Years later, Finn and Roselinen have married and had two children, Bonnie and Jay. Quilton tells them that an ancient book has been discovered revealing that the door to Finn's world appears periodically. Seeking more information, the family travels to the oracle Rasheeta, who says only that Finn will not remain in the land long. Finn thinks of Jake and decides he does not want to leave the pillow world. Eventually, he grows into an old man and dies surrounded by family. His spirit flies through a darkened realm, encounters the being GOLB, and he emerges in the pillow fort, a teenager again. He starts to tell Jake about his other life, but gets a call from Flame Princess, who says she finally got his joke. After he hangs up, he cannot recall the life he just lived.

==Production==
"Puhoy" was written and storyboarded by Tom Herpich and Steve Wolfhard, from a story developed by series creator Pendleton Ward, Patrick McHale and Kent Osborne. According to Osborne, this is one of the few episodes that the writers successfully developed by playing the game exquisite corpse. The episode was co-directed by Nate Cash and Nick Jennings; the former was credited as "supervising director", whereas the latter handled the art direction. The episode guest stars Mandy Siegfried as Roselinen, Jonathan Frakes as Adult Finn, and Wallace Shawn as the oracle Rasheeta. Herpich noted that he was very pleased to cast Shawn, noting, "Big thanks to [Wallace Shawn] … who I finally got to cast in the show, thus shortening my bucket list." Wolfhard designed adult Finn to be reminiscent of Howard Keel's character from the 1954 musical Seven Brides for Seven Brothers. Wolfhard explained that the allusion was due to the fact that the musical is one of his personal favorites. In addition, Roselinen's design was based on Wolfhard's wife, Leslie, according to both Wolfhard and former character designer Andy Ristaino.

==Reception==
"Puhoy" aired on April 8, 2013, on Cartoon Network. The episode was watched by 2.75 million viewers, and received a 0.6 rating in the 18–49 demographic Nielsen household rating. Nielsen ratings are audience measurement systems that determine the audience size and composition of television programming in the United States, which means that the episode was seen by 0.6 percent of all 18- to 49-year-olds at the time of the broadcast. The episode was the 35th most-watched cable program in the 18–49 demographic on the night it aired. The episode first saw physical release as part of the 2013 Jake the Dad DVD, which included 16 episodes from the series' fourth and fifth seasons.

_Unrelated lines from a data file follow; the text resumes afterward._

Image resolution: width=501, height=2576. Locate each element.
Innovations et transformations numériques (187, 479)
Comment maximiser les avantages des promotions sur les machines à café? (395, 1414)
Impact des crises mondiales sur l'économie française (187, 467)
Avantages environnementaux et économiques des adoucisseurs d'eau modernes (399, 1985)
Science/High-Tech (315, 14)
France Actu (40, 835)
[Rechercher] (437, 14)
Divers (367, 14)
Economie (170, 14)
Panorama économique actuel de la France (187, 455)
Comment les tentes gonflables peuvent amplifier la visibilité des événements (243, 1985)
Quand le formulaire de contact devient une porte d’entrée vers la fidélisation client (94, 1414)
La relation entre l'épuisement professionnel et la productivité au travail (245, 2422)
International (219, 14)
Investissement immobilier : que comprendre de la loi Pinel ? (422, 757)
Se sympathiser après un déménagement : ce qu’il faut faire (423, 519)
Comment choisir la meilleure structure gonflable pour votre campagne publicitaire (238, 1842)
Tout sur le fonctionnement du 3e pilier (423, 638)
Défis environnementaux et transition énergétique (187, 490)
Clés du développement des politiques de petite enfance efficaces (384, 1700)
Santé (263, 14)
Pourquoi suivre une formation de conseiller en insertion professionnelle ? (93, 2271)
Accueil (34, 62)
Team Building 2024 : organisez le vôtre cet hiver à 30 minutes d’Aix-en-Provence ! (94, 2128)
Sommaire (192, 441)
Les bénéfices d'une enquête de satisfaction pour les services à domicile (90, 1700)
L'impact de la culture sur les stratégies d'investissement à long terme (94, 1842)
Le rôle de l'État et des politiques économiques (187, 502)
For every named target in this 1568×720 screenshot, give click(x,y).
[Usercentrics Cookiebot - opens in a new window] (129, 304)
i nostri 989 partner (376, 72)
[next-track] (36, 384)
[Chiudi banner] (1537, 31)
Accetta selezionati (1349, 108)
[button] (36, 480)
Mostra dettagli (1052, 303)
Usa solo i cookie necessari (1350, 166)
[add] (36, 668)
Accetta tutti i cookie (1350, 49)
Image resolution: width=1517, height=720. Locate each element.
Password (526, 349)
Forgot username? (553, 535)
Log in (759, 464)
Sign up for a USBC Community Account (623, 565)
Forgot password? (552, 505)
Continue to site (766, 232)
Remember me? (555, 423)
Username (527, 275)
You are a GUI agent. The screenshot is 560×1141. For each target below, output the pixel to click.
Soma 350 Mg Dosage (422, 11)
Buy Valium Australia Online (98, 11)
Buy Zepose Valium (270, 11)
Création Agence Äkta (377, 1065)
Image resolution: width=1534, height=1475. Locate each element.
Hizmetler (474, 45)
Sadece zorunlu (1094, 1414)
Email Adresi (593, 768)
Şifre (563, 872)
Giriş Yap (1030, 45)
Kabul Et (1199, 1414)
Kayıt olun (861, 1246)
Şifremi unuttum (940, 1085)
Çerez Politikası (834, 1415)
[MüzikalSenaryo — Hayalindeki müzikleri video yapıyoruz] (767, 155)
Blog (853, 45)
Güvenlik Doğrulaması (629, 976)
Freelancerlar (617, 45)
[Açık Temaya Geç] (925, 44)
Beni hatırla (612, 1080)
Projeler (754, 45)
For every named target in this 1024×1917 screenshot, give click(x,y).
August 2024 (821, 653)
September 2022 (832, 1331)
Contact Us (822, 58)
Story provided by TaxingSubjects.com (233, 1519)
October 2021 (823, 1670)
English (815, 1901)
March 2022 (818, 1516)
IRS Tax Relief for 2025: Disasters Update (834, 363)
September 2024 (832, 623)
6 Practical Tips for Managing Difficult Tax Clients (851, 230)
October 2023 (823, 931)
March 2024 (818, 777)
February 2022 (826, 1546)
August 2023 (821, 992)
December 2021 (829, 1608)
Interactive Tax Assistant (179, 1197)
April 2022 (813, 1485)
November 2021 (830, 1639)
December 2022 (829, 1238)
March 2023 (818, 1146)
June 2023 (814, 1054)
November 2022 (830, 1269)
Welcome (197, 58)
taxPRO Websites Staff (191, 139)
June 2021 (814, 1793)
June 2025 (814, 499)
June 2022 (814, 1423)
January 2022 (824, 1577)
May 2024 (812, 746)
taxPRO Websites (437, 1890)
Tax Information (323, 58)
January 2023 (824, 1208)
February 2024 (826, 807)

Oliver Sava of The A.V. Club awarded the episode a "B+", and praised the way the entry "focuses on building character". He compared the episode stylistically to both The Wizard of Oz and Captain America, noting that all three deal with themes of traveling to distant lands and "teleport[ing] to … alternate dimension[s]". In the end, Sava complimented the episode for dealing with the moral that, when in a relationship, people need to "slow down, don't freak out, and communicate." Colin O'Boyle of Geek Smash compared the episode to the Chronicles of Narnia, a series of books by English author C.S. Lewis. He felt that the installment was "hilarious" and "pretty awesome". He cited both "Adult Finn" and the "pillowy world" as highlights, noting that the former was a "badass". In a positive review of the episode, internet personality Doug Walker compared the episode to "The Inner Light", an episode of Star Trek: The Next Generation (which also starred Jonathan Frakes). Walker applauded the episode for being deep and meaningful, as well as "so funny and so imaginative".

For his work on the episode, former lead character designer Ristaino won an Emmy Award for "Outstanding Individual Achievement In Animation" for his character designs, making it the series' first Emmy win.